There are many things we desire to protect in life. Some are possessions but for most of us, we long to protect the ones we love. However, as grow older, and hopefully wiser, the more we realize we cannot protect them from everything. Truthfully we cannot protect them from much that life throws their way. We can be there for them we can help them through the difficulties they are going through. This is a form of protection, one which reminds them they are never alone.
I texted a deceased person today. I intended to text the person I just didn’t know he had passed away on Sunday evening.
On my way to a community meeting this morning I drove through a small town and read on a local business sign; “R.I.P. Jim Smith.“* It took me a moment, the name sounded familiar, and then I recognized it as a name of one of the fathers in our program. The next second it dawned on me he had also once worked at the business with the sign. I called someone who knew the father and he confirmed that; “Yes, he was in a car accident over the weekend and lost his life.” It became even more shocking when I realized I’d texted the deceased father a couple of hours earlier. I was doing my routine check-in with him and many of the other dads our program works with to see how their week was going. Jim* was an engaged father, in his early 20’s, with one infant daughter he adored. He worked full-time, went to school and loved his wife and family.

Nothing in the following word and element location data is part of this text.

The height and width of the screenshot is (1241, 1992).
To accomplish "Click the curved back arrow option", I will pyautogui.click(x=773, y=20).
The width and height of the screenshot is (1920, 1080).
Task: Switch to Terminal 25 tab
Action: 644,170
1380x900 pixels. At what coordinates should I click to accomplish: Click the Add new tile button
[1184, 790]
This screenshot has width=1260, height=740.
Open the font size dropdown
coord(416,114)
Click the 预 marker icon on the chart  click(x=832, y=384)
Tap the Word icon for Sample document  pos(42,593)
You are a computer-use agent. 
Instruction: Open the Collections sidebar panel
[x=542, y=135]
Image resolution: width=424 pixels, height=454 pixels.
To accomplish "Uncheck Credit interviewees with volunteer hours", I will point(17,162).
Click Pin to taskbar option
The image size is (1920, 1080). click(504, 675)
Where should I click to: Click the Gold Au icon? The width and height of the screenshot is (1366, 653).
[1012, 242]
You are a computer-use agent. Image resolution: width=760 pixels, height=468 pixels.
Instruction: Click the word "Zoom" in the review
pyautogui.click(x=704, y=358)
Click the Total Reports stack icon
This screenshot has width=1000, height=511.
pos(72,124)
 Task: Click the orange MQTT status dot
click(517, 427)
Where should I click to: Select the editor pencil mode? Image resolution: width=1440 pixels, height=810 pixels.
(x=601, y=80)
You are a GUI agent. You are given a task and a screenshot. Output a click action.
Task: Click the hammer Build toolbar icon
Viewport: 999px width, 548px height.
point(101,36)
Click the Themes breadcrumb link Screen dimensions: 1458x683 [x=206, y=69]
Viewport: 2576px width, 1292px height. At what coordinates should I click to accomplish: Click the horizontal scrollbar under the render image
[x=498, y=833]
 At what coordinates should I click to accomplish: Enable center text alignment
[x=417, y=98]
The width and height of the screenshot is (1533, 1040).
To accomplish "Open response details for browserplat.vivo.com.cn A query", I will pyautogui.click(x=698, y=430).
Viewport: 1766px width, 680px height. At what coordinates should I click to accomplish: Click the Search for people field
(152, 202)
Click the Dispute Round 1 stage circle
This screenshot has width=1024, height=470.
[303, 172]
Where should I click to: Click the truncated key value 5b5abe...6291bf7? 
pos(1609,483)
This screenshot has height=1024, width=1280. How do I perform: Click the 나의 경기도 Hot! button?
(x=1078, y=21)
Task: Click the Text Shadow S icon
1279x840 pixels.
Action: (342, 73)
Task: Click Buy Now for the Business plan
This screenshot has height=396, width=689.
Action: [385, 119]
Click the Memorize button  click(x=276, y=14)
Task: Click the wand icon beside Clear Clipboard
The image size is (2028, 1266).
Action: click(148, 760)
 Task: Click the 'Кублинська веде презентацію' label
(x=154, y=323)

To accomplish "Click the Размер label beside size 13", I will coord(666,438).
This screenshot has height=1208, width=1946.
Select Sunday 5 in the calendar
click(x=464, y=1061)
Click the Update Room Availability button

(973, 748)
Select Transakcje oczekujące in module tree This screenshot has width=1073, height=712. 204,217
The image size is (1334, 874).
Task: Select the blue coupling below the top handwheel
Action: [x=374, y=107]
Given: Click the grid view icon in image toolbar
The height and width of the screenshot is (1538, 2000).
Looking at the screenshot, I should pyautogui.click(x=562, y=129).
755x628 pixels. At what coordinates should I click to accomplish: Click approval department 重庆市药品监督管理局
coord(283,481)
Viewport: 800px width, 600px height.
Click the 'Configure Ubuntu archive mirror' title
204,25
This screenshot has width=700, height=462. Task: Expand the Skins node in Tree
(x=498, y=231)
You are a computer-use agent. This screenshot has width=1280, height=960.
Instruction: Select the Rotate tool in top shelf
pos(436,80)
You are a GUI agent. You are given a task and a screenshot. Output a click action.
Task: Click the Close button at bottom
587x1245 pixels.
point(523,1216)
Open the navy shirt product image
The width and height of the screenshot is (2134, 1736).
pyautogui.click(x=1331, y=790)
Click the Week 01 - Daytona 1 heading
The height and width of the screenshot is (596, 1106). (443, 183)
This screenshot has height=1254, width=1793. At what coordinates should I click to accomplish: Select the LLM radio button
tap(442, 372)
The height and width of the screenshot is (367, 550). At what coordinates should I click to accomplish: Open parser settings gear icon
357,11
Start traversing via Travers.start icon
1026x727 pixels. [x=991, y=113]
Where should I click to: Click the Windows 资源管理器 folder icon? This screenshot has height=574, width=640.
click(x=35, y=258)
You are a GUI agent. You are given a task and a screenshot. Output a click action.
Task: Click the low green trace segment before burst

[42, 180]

After the confirmation of his passing everything else melted away. I prayed for his family but truly cannot imagine the hurt, doubt and confusion they are experiencing. At lunch I talked with Beth and told her about the dad. She then said she had spoken with a wife this morning, whose husband had recently taken his own life, after a long battle with alcohol. Death, it seems, is making it’s presence known this Tuesday. We both told each other; “I love you very much!” as we ended the conversation.
We are but candles swiftly extinguished. The light of our lives burn brightly and quickly dim. There is no tomorrow, no guarantee of another breath, moment or chance to let those we care for, appreciate and love know how much they mean to us.